Цвет тенденции зависит от… географии. Красная в России – черная в Европе. О российских литературных тонах следует поговорить особо; сейчас я отмечаю здешнюю окраску: обязательно черную.

Приносят ли вред, и кому, эти черные, пухлые книги, сотнями появляющиеся во всех издательствах (чаще в берлинских)? Подлинной русской литературе они вреда не делают: они к ней отношения не имеют. Немножко стыдно было бы, если б незнающие иностранцы смешали этих авторов с настоящими русскими писателями, но, к счастью, иностранцы всеми русскими книгами равно не интересуются. Книги, о которых говорю, вредны для эмигрантской массы, более или менее серой, а на нее-то они главным образом и рассчитаны. Они потакают готовому дурному вкусу и воспитывают его в тех, в ком еще никакого вкуса не имеется. А черная окраска, вселяя извращенные понятия, отрывает нехитрую читательскую публику эмигрантов от прошлого и будущего России. Красновские романы, например (не говоря о всяких Лаппах-Данилевских и Брешков-ских) послужили этим нехорошим делам весьма успешно. У персонажей его «горят в глазах угли энергии» (это ли захватывающий художественный образ!) и с угольной энергией они проповедуют такие вещи: «Боже упаси, смена династии. Династия должна быть Романовых», или беззастенчиво подменяют христианство – православием и доходят до утверждения, что православие и Россия – синонимы и кто «неправославный – тот не русский».

Вредят новоявленные «художники» еще тем, что давят, вытесняют чисто мемуарную литературу, способствуют ее вырождению, увлекая на свой «романический» путь даже самых тонких, самых культурных мемуаристов.

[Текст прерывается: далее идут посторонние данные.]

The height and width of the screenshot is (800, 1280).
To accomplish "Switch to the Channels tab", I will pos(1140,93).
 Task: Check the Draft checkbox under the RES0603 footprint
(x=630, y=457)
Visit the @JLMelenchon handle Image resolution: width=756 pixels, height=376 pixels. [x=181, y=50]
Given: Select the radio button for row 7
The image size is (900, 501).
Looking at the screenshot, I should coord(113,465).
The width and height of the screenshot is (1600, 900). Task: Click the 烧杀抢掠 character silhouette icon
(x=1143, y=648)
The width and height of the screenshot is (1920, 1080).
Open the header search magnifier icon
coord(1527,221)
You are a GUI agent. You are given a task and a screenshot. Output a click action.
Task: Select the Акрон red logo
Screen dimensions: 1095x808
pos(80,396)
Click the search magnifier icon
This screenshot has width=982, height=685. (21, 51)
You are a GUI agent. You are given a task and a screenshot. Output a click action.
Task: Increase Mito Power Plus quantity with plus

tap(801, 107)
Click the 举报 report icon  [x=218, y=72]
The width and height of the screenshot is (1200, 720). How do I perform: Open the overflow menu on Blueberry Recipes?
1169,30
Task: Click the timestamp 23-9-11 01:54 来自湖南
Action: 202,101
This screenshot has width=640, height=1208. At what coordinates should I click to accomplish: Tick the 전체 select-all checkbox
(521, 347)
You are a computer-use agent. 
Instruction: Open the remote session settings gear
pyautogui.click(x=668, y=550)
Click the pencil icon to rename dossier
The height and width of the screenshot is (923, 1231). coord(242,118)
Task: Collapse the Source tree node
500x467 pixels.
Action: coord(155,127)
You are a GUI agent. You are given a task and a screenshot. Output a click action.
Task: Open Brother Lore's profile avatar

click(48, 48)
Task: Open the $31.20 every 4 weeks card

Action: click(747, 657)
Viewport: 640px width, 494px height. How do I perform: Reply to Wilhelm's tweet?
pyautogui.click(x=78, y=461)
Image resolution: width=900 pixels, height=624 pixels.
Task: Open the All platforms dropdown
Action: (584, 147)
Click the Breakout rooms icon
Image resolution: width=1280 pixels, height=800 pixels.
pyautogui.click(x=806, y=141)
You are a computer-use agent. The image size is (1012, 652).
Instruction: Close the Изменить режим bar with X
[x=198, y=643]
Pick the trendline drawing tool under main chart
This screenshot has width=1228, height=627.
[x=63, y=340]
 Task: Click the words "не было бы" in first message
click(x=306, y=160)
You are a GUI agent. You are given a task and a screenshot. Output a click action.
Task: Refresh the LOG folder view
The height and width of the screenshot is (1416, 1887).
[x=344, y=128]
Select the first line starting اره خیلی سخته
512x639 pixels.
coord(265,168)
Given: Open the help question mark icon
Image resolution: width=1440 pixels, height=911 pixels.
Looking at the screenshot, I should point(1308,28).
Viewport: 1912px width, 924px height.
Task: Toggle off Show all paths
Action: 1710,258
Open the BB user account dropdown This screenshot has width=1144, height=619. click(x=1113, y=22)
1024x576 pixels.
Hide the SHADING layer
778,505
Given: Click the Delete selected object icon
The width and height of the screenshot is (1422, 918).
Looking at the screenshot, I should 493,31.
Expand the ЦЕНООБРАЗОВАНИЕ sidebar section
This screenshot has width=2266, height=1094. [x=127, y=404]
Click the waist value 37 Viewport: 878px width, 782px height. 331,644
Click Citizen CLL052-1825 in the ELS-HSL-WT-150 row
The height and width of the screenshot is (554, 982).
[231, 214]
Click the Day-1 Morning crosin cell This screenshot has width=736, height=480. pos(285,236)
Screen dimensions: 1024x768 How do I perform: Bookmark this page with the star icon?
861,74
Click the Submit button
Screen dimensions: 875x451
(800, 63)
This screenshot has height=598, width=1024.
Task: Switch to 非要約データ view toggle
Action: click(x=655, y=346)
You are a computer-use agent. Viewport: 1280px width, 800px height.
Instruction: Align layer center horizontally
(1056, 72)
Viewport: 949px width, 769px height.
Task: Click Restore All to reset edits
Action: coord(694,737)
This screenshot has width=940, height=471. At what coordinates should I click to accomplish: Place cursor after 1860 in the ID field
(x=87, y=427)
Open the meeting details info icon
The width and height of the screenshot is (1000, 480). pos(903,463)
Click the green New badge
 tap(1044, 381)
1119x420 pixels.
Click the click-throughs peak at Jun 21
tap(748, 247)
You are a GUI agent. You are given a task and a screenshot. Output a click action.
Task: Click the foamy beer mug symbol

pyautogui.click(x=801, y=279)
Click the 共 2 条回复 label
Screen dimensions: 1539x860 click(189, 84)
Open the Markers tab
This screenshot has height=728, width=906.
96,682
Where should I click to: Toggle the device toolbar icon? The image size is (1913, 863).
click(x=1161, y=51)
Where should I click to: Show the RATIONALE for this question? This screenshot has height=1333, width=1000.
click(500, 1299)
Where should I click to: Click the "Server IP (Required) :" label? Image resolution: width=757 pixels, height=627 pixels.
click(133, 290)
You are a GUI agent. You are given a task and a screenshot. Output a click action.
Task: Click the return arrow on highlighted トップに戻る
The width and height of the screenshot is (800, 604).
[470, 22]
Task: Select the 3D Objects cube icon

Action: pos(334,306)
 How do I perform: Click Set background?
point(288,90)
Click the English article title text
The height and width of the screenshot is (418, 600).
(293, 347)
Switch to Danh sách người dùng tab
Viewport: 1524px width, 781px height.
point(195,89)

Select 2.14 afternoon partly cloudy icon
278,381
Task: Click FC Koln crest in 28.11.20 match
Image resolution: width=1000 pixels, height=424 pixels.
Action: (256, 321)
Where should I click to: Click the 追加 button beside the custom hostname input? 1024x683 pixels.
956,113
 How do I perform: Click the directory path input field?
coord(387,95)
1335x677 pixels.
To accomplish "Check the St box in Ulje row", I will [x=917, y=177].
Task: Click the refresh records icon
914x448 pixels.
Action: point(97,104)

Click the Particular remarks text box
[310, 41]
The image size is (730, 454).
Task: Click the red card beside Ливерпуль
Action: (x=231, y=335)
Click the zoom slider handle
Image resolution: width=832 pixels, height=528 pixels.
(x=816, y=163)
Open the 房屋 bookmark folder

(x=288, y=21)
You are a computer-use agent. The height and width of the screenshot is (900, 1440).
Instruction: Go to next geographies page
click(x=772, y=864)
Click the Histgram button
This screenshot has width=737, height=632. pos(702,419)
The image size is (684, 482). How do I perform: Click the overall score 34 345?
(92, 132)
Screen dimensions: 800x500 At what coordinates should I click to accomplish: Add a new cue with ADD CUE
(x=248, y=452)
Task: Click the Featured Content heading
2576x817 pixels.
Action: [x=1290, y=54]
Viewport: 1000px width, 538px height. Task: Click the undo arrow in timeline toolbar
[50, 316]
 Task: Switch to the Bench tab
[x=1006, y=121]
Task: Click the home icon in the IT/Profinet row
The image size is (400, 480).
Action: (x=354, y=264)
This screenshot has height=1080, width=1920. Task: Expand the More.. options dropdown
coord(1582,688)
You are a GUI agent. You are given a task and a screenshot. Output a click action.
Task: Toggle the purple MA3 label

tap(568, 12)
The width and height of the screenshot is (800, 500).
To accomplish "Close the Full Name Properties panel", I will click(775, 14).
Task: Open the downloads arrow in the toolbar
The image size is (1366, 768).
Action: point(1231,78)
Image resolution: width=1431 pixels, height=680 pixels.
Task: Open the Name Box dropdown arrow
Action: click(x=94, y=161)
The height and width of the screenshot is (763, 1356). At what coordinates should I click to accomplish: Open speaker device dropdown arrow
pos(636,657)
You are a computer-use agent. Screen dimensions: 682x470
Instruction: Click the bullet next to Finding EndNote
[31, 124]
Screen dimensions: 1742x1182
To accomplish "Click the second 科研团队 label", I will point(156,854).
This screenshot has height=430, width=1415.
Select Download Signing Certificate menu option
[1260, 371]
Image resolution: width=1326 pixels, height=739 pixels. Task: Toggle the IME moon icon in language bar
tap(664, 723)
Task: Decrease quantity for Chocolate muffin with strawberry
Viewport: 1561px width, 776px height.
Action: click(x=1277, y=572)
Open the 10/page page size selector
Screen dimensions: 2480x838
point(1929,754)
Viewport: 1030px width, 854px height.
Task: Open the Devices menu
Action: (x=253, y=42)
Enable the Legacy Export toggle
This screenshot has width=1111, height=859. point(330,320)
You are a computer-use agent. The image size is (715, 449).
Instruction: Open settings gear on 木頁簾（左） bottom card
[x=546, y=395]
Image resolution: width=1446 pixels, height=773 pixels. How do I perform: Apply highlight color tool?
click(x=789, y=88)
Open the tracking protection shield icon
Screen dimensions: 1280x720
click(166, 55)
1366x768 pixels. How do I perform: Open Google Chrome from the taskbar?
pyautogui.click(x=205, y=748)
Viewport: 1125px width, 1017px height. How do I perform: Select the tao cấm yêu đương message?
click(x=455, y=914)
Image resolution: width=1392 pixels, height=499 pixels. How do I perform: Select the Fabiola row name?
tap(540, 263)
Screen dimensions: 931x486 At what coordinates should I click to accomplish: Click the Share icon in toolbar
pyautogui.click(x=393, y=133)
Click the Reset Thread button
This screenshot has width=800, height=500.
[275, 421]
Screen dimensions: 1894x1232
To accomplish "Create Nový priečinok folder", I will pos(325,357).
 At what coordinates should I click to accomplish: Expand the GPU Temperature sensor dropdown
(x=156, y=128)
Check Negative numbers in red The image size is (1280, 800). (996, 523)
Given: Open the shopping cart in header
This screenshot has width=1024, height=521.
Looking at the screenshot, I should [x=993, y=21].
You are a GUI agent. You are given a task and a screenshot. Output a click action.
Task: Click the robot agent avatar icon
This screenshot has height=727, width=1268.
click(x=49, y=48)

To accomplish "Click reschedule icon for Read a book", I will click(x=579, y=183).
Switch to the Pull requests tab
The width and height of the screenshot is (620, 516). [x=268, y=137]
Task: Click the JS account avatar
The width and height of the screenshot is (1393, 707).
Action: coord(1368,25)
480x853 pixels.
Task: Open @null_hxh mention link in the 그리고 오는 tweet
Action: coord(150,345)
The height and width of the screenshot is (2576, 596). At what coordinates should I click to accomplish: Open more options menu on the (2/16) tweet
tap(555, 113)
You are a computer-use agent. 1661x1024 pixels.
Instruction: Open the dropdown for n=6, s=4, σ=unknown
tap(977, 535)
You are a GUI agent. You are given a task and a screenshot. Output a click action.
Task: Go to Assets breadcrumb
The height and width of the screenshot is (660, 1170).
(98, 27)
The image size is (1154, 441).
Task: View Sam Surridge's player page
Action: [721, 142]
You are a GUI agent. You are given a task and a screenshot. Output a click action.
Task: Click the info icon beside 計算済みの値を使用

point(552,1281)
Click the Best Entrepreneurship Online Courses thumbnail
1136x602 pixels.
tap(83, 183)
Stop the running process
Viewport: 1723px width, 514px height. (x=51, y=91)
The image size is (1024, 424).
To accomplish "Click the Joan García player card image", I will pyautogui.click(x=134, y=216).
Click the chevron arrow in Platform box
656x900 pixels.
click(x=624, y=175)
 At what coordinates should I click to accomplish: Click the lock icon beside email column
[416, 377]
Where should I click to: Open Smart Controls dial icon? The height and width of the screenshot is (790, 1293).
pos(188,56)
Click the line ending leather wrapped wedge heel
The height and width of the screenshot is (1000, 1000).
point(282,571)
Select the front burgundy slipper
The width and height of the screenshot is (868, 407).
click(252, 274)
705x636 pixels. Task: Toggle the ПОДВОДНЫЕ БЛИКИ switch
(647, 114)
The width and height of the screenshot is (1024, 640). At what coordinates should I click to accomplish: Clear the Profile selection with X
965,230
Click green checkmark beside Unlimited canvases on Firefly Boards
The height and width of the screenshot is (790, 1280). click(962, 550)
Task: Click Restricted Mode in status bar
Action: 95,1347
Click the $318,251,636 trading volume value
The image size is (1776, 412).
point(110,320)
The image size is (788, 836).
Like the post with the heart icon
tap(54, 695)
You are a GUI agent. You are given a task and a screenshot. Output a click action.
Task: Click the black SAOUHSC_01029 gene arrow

Вот «Последний день» – роман Сергея Волконского. Мы давно знаем утонченную манеру писаний этого потомка декабристов, давшего нам так много в двух своих книгах «Воспоминаний» (особенно в первой). Как не охранило его эстетическое чутье от попытки написать «роман», да еще по рецепту новейшего «мемуарно-революционного» романа, с выдуманными, ненужными и несуществующими героем и героиней, неловко пристегнутыми к действительным событиям и к персонажам действительности под собственными именами? Как эстетические навыки С. Волконского позволили ему спуститься до книги столь определенно безвкусной? Чисто мемуарные места, бабушка, ее воспоминания о старине, остаются отдельными красочными пятнами, и только досадно, когда автор, вдруг вспомнив, что он пишет «роман», неловкими усилиями пробует связать живое воспоминание со своими мертвыми «героями». Ни в «прелестную Нину», ни в «умного Андрея» нет возможности уверовать; да, кажется, не особенно верит в них и сам автор. По крайней мере, он с удовольствием оставляет их при удобном случае, а когда спохватывается и хочет вызвать «из тьмы небытия» – они начинают у него разговаривать, разговаривать, на многих страницах, и никак не могут кончить. Разговоры эти могли бы быть милым «badinage» [57]57
  шутки (фр.).


[Закрыть]
; но, увы, нет даже этого. Волконский позволяет себе такой «художественный» стиль: «…Он помолчал, как молчит пистолет после осечки». И далее, через несколько страниц того же, совершенно пустого, разговора: «Теперь она (курс, подлинника) помолчала, – как пистолет перед тем, как выстрелить – пока целится». Достаточно этих двух цитат, чтобы понять всю «беллетристическую» беспомощность автора.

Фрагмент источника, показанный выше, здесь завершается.